Requirement.
Scan the data below and give the number of lines that include the word "dimensions", with no other words.

Records for the exercise.
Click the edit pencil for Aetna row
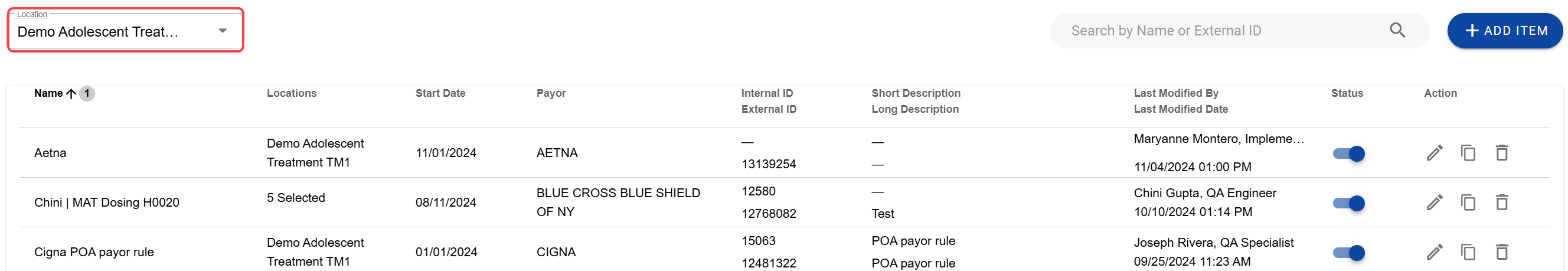This screenshot has width=1568, height=271. 1434,153
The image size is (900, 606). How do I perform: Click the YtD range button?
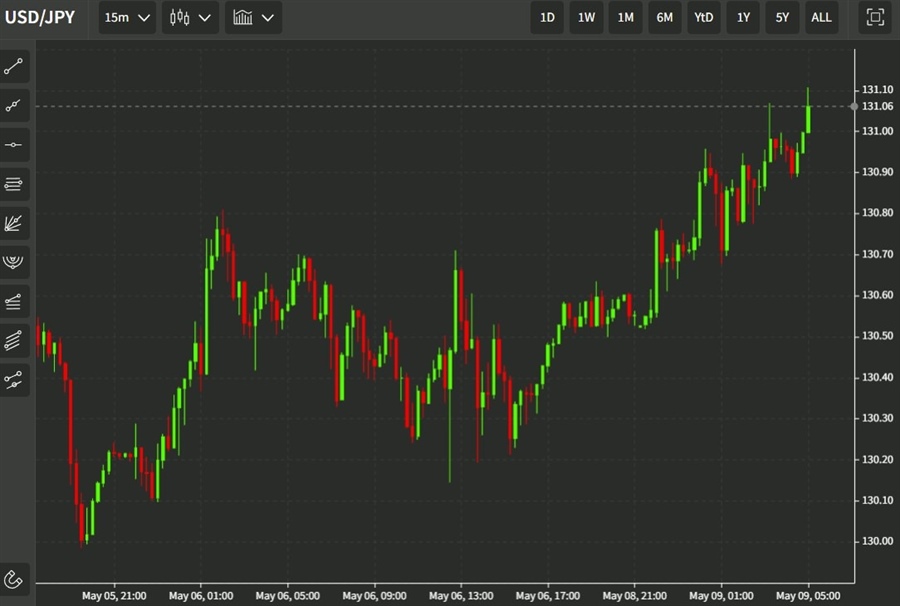[704, 17]
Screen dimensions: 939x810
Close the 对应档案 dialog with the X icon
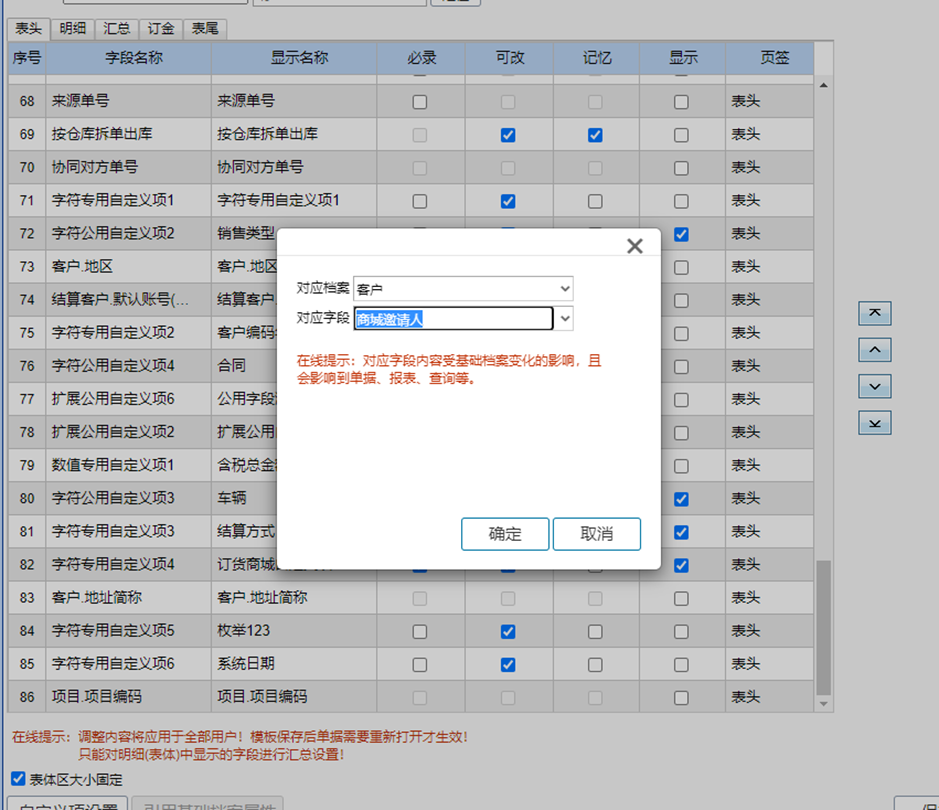coord(634,245)
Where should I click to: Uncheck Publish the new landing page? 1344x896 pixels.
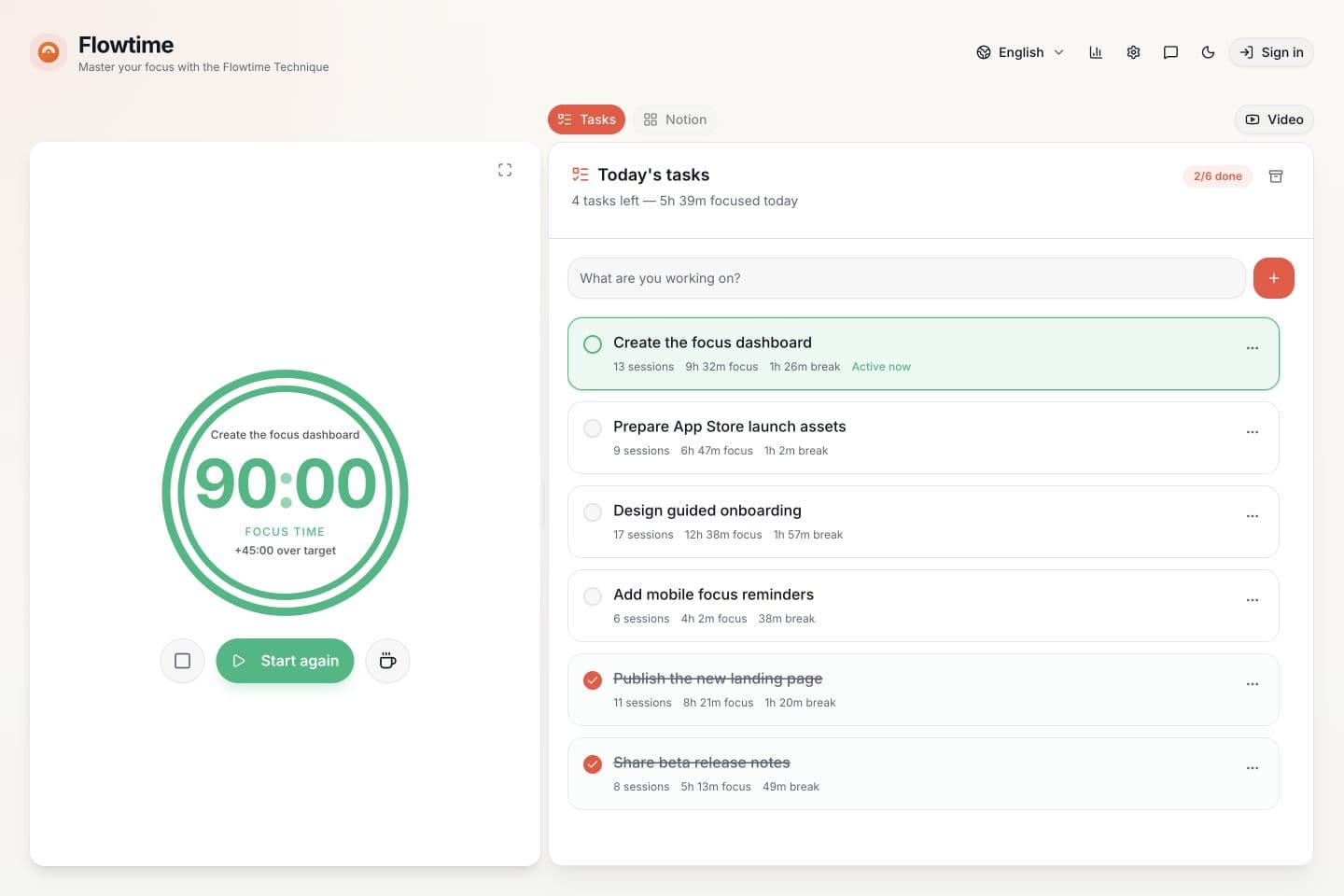click(593, 680)
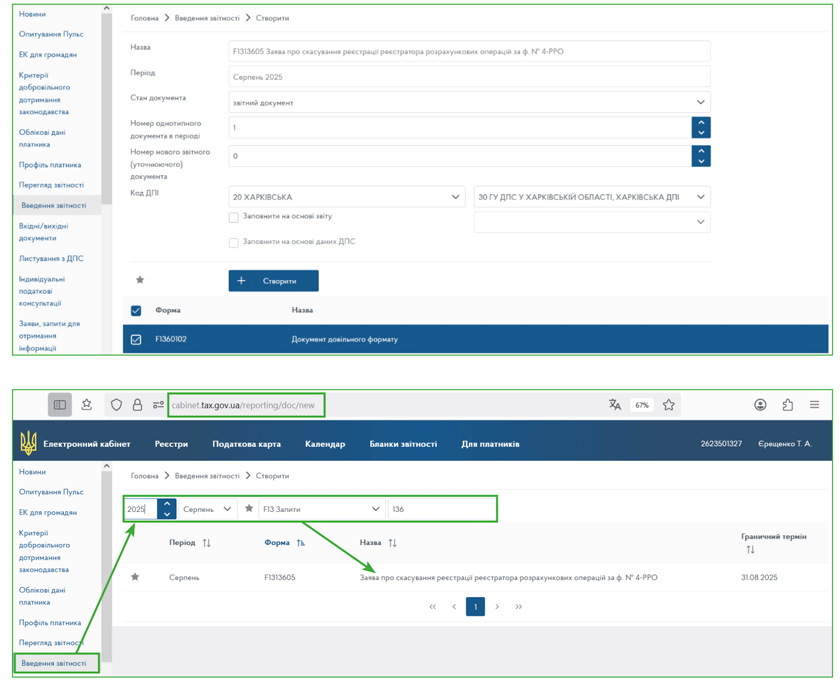Open 'Податкова карта' in top menu
Image resolution: width=840 pixels, height=688 pixels.
(x=246, y=444)
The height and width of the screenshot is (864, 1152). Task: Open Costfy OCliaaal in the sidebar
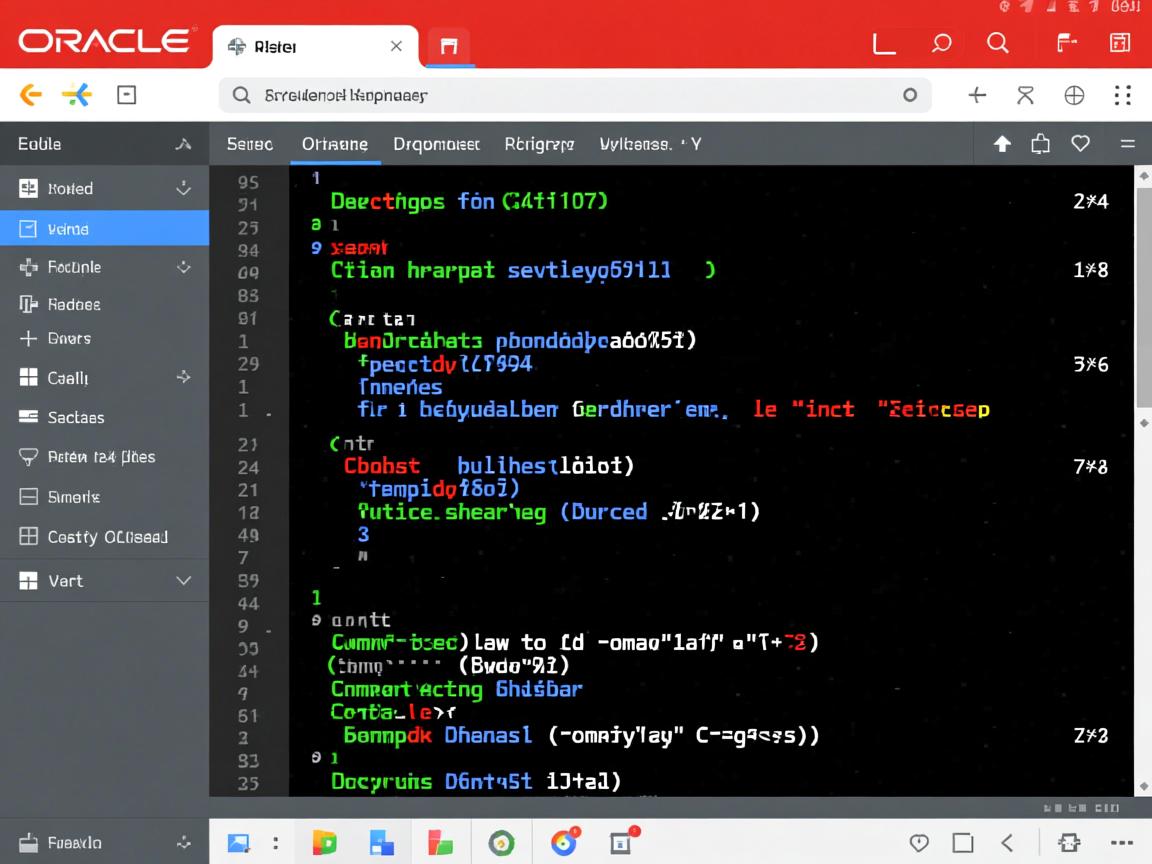pos(107,537)
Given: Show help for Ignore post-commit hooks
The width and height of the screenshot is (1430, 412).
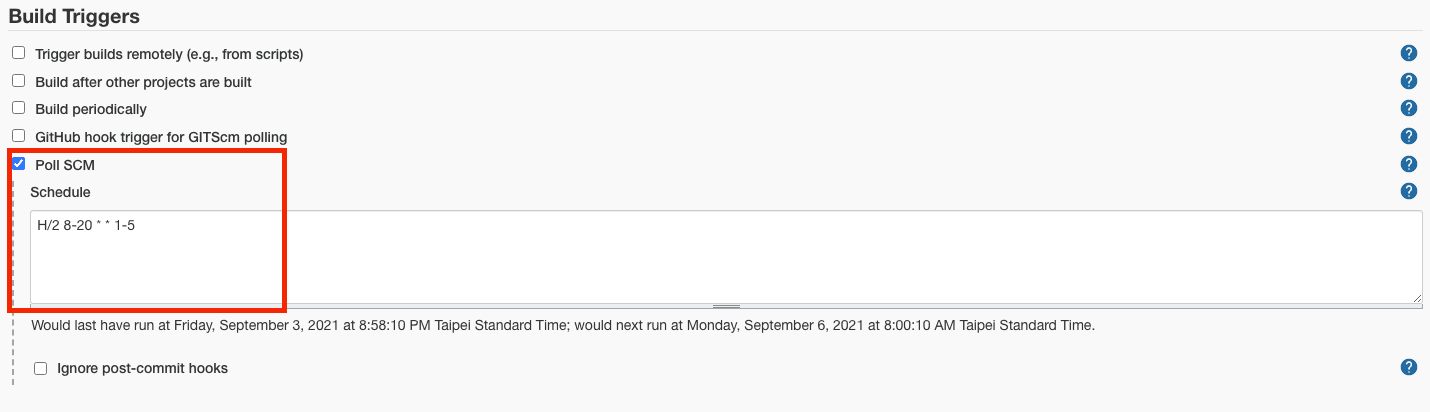Looking at the screenshot, I should pyautogui.click(x=1409, y=368).
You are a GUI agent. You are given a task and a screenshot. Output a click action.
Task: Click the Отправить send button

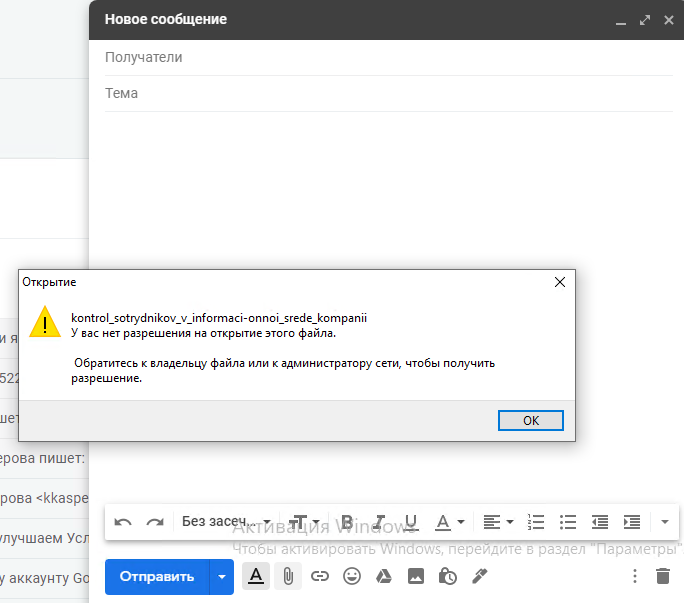click(x=156, y=576)
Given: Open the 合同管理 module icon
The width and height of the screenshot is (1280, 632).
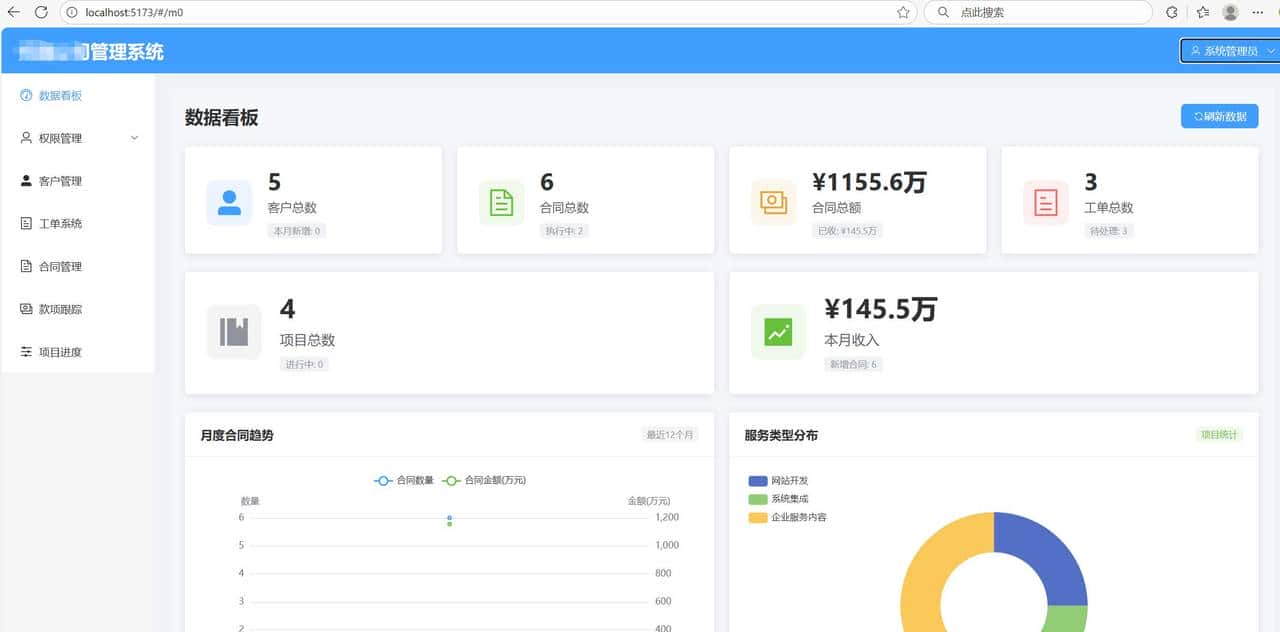Looking at the screenshot, I should point(24,266).
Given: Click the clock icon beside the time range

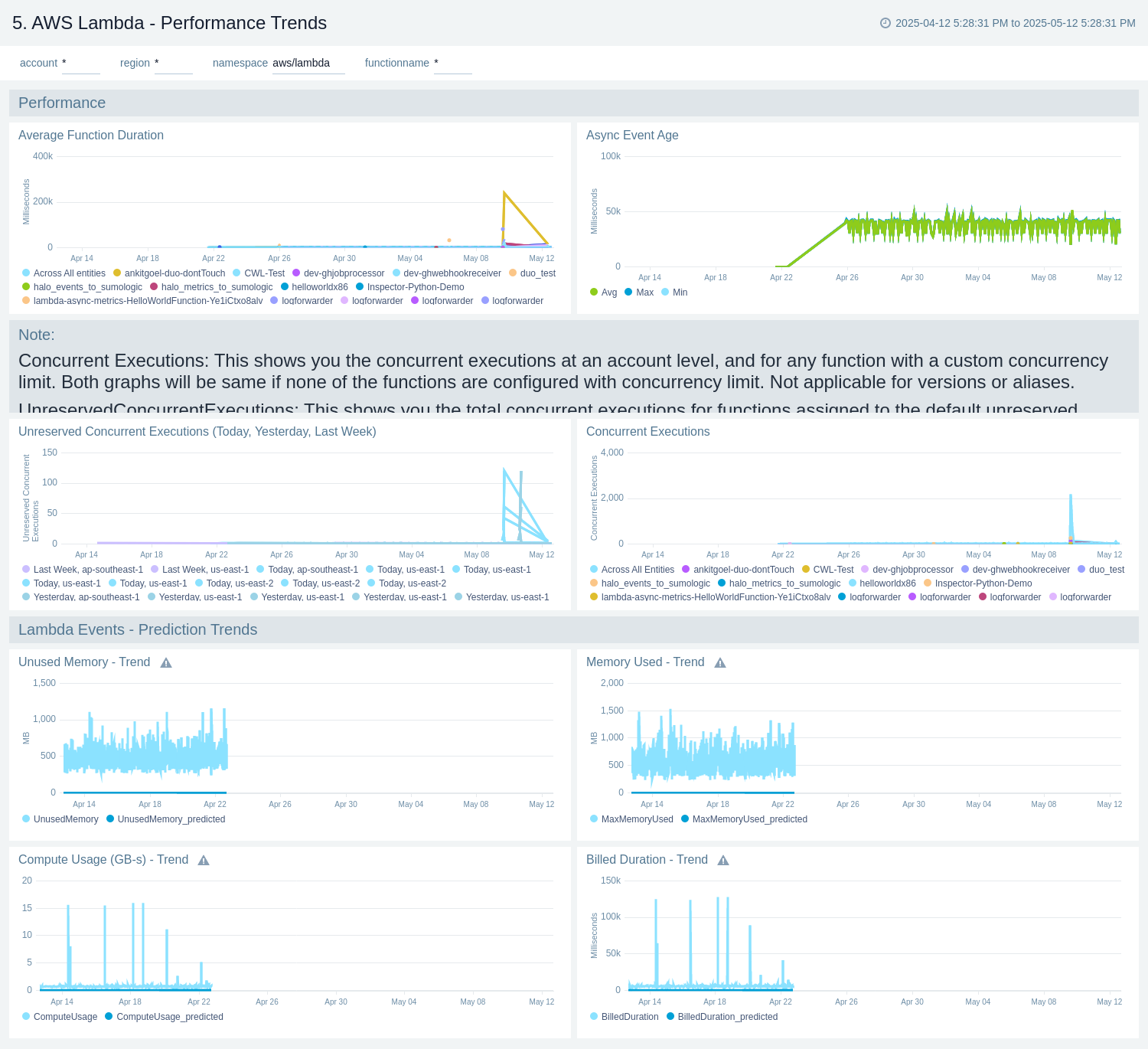Looking at the screenshot, I should [885, 24].
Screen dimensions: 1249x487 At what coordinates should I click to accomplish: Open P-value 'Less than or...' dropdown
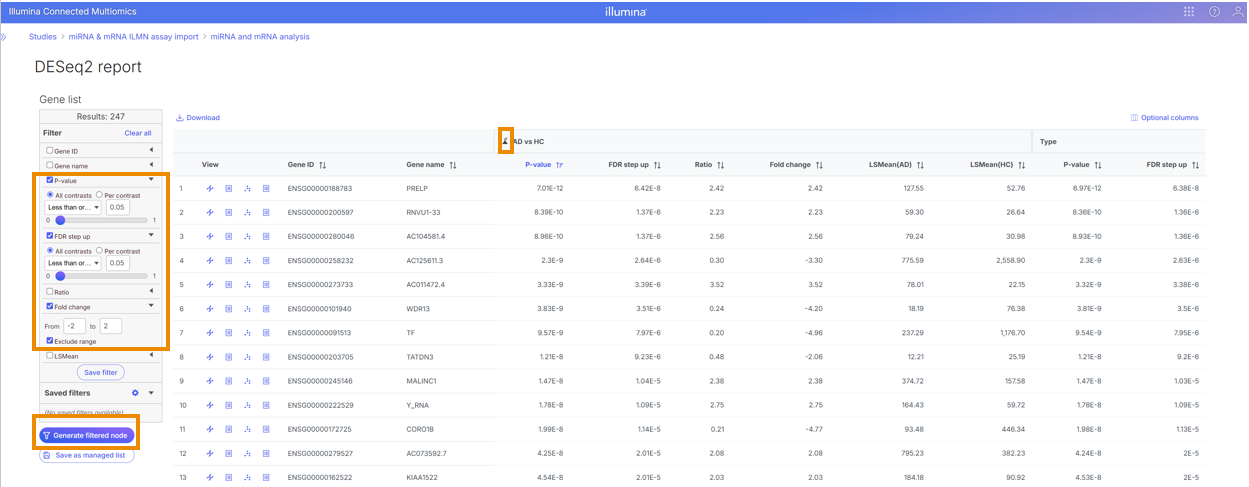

Exercise result.
2